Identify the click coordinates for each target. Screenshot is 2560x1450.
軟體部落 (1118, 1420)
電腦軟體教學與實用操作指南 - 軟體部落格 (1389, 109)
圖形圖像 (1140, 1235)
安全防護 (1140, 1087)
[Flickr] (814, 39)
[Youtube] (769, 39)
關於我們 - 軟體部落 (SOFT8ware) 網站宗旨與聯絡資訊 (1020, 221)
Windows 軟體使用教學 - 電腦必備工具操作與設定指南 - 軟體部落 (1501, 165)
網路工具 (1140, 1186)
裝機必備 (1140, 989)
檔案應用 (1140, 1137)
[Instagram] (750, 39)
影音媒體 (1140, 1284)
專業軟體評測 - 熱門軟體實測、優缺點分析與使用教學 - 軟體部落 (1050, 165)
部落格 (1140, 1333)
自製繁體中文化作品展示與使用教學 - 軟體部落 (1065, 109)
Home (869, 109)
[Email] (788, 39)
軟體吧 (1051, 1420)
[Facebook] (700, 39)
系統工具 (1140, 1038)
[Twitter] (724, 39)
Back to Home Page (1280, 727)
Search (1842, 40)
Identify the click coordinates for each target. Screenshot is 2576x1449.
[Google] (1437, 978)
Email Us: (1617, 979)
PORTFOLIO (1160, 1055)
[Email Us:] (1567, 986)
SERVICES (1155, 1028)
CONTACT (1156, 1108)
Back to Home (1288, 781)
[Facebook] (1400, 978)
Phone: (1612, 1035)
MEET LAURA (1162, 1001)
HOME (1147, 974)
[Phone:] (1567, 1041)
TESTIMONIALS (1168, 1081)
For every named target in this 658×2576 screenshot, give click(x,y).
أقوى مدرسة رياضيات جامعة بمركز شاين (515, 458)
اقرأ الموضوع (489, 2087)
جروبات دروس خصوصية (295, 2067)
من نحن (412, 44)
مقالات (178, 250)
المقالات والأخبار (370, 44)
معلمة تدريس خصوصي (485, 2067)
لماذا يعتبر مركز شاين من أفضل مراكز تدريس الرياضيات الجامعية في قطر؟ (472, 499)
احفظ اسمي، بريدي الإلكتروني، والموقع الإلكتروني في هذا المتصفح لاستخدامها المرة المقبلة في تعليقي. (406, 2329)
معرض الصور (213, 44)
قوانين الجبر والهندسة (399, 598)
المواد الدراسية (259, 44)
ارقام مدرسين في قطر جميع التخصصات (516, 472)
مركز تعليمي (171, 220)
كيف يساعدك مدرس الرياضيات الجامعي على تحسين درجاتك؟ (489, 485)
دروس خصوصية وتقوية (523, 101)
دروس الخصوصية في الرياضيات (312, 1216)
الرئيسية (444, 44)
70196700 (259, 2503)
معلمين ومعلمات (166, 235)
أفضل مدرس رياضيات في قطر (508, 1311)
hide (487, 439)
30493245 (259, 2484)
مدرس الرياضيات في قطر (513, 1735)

● ● ● ● ●

Can you restate every record above word for word?

Identify the click coordinates for each target. Screenshot is 2560x1450.
軟體部落 (1118, 1420)
電腦軟體教學與實用操作指南 - 軟體部落格 (1389, 109)
圖形圖像 (1140, 1235)
安全防護 (1140, 1087)
[Flickr] (814, 39)
[Youtube] (769, 39)
關於我們 - 軟體部落 (SOFT8ware) 網站宗旨與聯絡資訊 (1020, 221)
Windows 軟體使用教學 - 電腦必備工具操作與設定指南 - 軟體部落 (1501, 165)
網路工具 (1140, 1186)
裝機必備 (1140, 989)
檔案應用 (1140, 1137)
[Instagram] (750, 39)
影音媒體 (1140, 1284)
專業軟體評測 - 熱門軟體實測、優缺點分析與使用教學 - 軟體部落 (1050, 165)
部落格 (1140, 1333)
自製繁體中文化作品展示與使用教學 - 軟體部落 (1065, 109)
Home (869, 109)
[Email] (788, 39)
軟體吧 (1051, 1420)
[Facebook] (700, 39)
系統工具 (1140, 1038)
[Twitter] (724, 39)
Back to Home Page (1280, 727)
Search (1842, 40)
Identify the click coordinates for each target. Screenshot is 2576x1449.
[Google] (1437, 978)
Email Us: (1617, 979)
PORTFOLIO (1160, 1055)
[Email Us:] (1567, 986)
SERVICES (1155, 1028)
CONTACT (1156, 1108)
Back to Home (1288, 781)
[Facebook] (1400, 978)
Phone: (1612, 1035)
MEET LAURA (1162, 1001)
HOME (1147, 974)
[Phone:] (1567, 1041)
TESTIMONIALS (1168, 1081)
For every named target in this 658×2576 screenshot, give click(x,y).
أقوى مدرسة رياضيات جامعة بمركز شاين (515, 458)
اقرأ الموضوع (489, 2087)
جروبات دروس خصوصية (295, 2067)
من نحن (412, 44)
مقالات (178, 250)
المقالات والأخبار (370, 44)
معلمة تدريس خصوصي (485, 2067)
لماذا يعتبر مركز شاين من أفضل مراكز تدريس الرياضيات الجامعية في قطر؟ (472, 499)
احفظ اسمي، بريدي الإلكتروني، والموقع الإلكتروني في هذا المتصفح لاستخدامها المرة المقبلة في تعليقي. (406, 2329)
معرض الصور (213, 44)
قوانين الجبر والهندسة (399, 598)
المواد الدراسية (259, 44)
ارقام مدرسين في قطر جميع التخصصات (516, 472)
مركز تعليمي (171, 220)
كيف يساعدك مدرس الرياضيات الجامعي على تحسين درجاتك؟ (489, 485)
دروس خصوصية وتقوية (523, 101)
دروس الخصوصية في الرياضيات (312, 1216)
الرئيسية (444, 44)
70196700 (259, 2503)
معلمين ومعلمات (166, 235)
أفضل مدرس رياضيات في قطر (508, 1311)
hide (487, 439)
30493245 (259, 2484)
مدرس الرياضيات في قطر (513, 1735)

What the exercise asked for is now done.